High-resolution, detailed maps finally allow people to visually immerse themselves in faraway places. Analysts and academics are increasingly using satellite imagery and other geolocation data to see what is happening thousands of miles away. Hedge funds also use this to track activity in factories and warehouses. In recent months, open source information has helped track troop movements in Ukraine. 3D mapping systems like DMP will eventually allow logistics companies to deliver packages through windows and move through warehouses as society ages, using 3D street and building maps. It also allows electric vehicles to be more efficient with accurate information about gradients, lanes and chargers. Mapping today is even more powerful than it was a few decades ago.

So far, DMP has information on more than 30,000 km (18,641 mi) of highways and expressways in Japan, about 640,000 km in the United States, and more than 300,000 km in Europe. In 2018, the company acquired Ushr, which at the time counted GM Ventures and EnerTech Capital as investors.
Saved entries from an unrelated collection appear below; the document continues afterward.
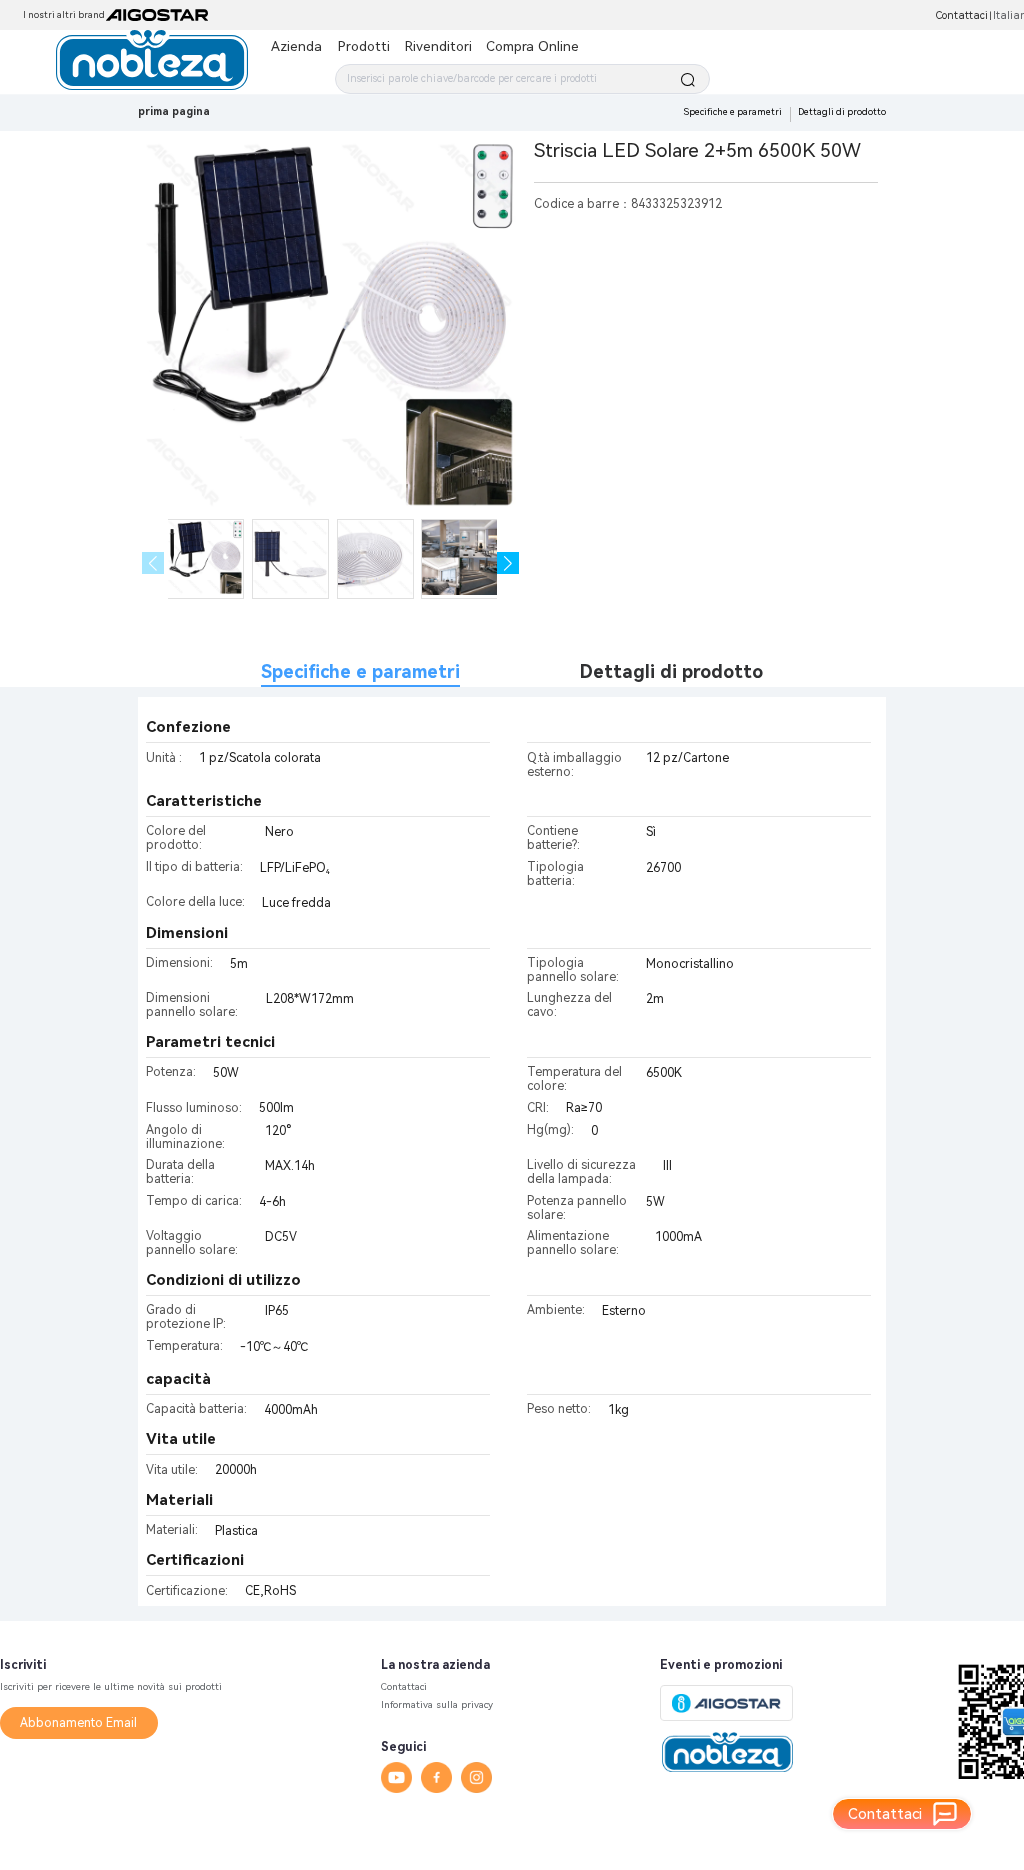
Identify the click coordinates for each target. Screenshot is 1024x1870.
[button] (508, 563)
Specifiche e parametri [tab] (360, 671)
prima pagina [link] (174, 111)
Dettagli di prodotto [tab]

Together, the two companies backed $100 million to expand high-quality coverage in North America, along with a Japanese government fund, JOIN. Meanwhile, last year, DMP and JOIN invested about $90 million to expand beyond North America and Japan. The company has already signed up automakers and hopes to become a key tool for logistics and infrastructure providers. General Motors’ Cadillac models, including the CT6, XT6 and Hummer, known for their semi-autonomous systems, have these maps installed.

Also Read :  Brazil vs South Korea live: World Cup score, highlights, result from 2022 Round of 16 match

As geopolitical tensions begin to boil over, mobility innovations increase and people travel more, maps are essential. Crucially, data accuracy – and increasingly, ownership – will matter and support further mapping developments.

More from Bloomberg Opinion:

• US Can Defend Taiwan Against China – At High Cost: Tobin Harshaw

• Are you afraid of driverless cars? China has the answer: Anjani Trivedi

• Tesla may take itself out of the running: Gary Smith

(1) Japan Overseas Infrastructure Investment Corporation for Transport and Urban Development, or JOIN, and Japan Innovation Network Corporation, or INCJ

This column does not necessarily reflect the opinion of the editorial board or Bloomberg LP and its owners.

Anjani Trivedi is a columnist for Bloomberg Opinion. He covers industries including policies and companies in the machinery, automotive, electric vehicle and battery sectors across Asia Pacific. Previously, he was a columnist for the Wall Street Journal’s Heard on the Street and a financial and markets reporter for the paper. Before that, he was an investment banker in New York and London

More stories like this are available at


Leave a Reply

Your email address will not be published.